• **TRECHO SELECIONADO**:
O Contexto

Este prefácio é a introdução a uma obra, que Engels pretendia escrever desde o início da década de 1870, e que deveria se intitular ” A dialética da natureza “. Absorvido com as tarefas práticas da direção do movimento operário, e com a tarefa de concluir a edição de ” O Capital ” após a morte de Marx em 1883, Engels nunca conseguiu concluir seu projeto.

Os manuscritos preparatórios para a redação desta obra foram resgatados pelos bolcheviques soviéticos após a revolução de Outubro de 1917, e publicados em russo e alemão em 1925, por iniciativa de Riazanov. A primeira edição inglesa só apareceu em 1939, com um prólogo de J.B.S. Haldane, grande cientista e marxista britânico.

• **DADOS DE ORIGEM**:

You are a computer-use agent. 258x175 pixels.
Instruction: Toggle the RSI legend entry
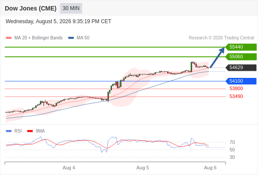(x=14, y=131)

• **TAREFA**:
Por favor, reproduza o trecho sobre a obra inacabada de Engels, começando em "Os manuscritos preparatórios" e terminando em "e marxista britânico.", e troque "manuscritos" por "rascunhos".

• **RESPOSTA**:
Os rascunhos preparatórios para a redação desta obra foram resgatados pelos bolcheviques soviéticos após a revolução de Outubro de 1917, e publicados em russo e alemão em 1925, por iniciativa de Riazanov. A primeira edição inglesa só apareceu em 1939, com um prólogo de J.B.S. Haldane, grande cientista e marxista britânico.